→ Exercise brief:
In the entries below, find each line bearing the string "back" and copy it.

[Dataset entries]
-- Opening Marker --
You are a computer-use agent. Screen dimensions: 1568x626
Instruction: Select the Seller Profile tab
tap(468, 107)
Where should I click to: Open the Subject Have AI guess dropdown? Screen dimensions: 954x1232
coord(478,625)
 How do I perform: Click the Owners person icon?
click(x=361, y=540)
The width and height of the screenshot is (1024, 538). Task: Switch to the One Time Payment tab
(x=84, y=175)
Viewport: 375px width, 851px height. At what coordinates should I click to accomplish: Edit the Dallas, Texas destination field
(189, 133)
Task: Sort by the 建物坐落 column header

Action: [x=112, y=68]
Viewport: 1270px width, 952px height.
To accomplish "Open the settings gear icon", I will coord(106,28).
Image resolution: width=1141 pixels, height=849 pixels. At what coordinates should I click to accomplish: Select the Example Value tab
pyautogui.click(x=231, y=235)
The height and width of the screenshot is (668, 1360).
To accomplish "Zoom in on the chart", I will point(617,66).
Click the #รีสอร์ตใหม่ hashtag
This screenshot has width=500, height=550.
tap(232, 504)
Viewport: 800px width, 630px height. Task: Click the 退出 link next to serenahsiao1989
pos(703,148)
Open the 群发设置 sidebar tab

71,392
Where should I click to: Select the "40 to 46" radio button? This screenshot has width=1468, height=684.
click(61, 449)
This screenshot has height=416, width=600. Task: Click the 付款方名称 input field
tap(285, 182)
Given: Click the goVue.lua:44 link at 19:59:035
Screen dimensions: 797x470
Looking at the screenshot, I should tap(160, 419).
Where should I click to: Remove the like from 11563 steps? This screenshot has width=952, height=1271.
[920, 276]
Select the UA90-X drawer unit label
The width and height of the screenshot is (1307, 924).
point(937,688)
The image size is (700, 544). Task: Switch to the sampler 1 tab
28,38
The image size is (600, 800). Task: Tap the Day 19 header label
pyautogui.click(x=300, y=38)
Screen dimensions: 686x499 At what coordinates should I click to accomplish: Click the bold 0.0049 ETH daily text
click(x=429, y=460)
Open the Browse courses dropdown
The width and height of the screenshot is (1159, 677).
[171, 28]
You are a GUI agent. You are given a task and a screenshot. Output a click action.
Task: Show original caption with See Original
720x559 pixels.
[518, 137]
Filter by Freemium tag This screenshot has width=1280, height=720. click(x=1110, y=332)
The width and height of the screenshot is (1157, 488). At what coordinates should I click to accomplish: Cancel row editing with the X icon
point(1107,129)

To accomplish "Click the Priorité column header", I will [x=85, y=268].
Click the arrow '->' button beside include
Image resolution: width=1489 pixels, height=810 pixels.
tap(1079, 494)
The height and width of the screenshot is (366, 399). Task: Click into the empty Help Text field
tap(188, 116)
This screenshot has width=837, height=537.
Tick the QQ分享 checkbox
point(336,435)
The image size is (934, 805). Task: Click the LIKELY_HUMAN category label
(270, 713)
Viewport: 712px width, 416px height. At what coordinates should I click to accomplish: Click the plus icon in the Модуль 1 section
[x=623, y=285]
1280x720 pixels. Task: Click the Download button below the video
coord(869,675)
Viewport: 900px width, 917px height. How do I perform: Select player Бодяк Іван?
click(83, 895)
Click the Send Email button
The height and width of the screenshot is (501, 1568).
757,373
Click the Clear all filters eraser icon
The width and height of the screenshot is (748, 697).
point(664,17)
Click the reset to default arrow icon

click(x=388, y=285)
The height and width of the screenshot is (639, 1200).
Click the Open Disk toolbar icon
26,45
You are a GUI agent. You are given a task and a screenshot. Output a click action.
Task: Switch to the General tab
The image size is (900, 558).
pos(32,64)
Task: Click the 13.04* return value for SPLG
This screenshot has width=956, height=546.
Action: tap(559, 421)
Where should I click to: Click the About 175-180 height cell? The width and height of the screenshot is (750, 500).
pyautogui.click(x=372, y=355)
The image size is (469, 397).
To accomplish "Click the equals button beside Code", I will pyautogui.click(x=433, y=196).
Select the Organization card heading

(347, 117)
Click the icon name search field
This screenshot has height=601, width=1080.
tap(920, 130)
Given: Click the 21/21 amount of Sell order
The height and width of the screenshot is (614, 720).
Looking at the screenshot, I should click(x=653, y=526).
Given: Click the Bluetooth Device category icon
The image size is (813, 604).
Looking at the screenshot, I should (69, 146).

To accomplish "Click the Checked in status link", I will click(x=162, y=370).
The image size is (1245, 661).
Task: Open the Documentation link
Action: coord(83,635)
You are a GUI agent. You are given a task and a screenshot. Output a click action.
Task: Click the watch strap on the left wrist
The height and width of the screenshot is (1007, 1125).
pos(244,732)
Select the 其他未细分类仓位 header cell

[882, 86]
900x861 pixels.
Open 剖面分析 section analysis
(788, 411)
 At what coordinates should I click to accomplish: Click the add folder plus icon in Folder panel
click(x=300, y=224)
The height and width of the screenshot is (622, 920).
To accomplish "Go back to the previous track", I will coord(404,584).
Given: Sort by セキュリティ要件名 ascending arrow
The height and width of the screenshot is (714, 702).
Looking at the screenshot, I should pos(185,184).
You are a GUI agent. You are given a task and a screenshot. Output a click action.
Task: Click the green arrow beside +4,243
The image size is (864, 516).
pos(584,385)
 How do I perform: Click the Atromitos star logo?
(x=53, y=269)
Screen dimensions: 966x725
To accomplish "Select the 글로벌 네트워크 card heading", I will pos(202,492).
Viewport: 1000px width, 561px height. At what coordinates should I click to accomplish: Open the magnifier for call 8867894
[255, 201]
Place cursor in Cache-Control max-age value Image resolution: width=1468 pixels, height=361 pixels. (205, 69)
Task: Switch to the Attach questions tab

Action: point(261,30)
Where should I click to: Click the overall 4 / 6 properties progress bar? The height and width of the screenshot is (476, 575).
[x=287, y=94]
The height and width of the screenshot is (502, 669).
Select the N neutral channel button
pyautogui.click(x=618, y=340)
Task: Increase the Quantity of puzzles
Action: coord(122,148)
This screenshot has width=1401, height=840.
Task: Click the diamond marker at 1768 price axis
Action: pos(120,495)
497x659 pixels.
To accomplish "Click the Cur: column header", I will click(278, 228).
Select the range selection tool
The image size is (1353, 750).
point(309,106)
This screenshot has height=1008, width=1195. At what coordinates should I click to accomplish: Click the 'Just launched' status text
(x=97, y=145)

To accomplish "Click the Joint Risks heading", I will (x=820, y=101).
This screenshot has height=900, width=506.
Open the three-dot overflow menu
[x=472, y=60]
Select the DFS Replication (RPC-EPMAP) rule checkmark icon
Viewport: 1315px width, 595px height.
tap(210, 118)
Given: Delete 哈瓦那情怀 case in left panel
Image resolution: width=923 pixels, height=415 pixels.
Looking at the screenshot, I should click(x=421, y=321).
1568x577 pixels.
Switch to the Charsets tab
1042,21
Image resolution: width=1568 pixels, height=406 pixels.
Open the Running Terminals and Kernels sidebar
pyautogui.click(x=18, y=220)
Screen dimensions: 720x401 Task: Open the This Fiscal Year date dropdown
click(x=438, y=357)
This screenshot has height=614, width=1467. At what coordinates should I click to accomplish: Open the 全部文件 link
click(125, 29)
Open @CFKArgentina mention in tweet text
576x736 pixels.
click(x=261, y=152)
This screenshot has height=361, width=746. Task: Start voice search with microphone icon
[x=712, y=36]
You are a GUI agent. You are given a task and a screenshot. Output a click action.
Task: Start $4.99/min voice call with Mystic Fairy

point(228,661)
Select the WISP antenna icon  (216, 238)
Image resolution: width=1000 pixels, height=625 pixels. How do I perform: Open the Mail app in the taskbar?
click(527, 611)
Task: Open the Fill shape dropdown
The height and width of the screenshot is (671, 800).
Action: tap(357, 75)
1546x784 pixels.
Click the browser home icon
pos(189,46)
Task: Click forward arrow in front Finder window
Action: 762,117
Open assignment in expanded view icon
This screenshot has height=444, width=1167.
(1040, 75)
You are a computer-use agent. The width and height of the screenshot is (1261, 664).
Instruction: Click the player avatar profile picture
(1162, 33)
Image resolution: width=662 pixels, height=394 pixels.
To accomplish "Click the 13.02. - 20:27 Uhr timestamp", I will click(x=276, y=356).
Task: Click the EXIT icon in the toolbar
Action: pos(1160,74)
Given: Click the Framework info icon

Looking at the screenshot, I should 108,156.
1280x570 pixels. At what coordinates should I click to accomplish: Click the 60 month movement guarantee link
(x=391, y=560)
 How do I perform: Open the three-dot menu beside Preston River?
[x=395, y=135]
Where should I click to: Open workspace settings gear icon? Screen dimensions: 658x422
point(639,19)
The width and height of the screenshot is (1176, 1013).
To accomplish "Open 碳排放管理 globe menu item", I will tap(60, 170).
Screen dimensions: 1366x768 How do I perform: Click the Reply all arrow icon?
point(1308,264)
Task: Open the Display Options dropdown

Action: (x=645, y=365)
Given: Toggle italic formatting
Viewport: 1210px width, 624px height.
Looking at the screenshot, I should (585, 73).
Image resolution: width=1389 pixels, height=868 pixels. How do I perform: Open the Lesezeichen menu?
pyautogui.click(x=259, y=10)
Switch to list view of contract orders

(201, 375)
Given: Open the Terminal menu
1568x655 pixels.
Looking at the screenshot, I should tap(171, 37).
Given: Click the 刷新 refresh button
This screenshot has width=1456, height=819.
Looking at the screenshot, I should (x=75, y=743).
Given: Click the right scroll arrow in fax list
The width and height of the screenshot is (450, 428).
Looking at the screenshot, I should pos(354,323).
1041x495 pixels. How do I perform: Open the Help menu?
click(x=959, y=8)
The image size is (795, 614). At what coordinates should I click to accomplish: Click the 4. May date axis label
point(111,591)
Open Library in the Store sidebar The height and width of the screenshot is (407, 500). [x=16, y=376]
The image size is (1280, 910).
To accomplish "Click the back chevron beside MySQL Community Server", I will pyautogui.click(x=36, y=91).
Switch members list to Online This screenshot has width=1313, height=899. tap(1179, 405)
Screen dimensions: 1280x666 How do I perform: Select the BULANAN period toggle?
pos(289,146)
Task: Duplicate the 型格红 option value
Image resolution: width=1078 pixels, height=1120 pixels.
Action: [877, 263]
-- Closing Marker --
→ Answer to this problem:
To accomplish "Go back to the previous track", I will coord(404,584).
To accomplish "Click the back chevron beside MySQL Community Server", I will pyautogui.click(x=36, y=91).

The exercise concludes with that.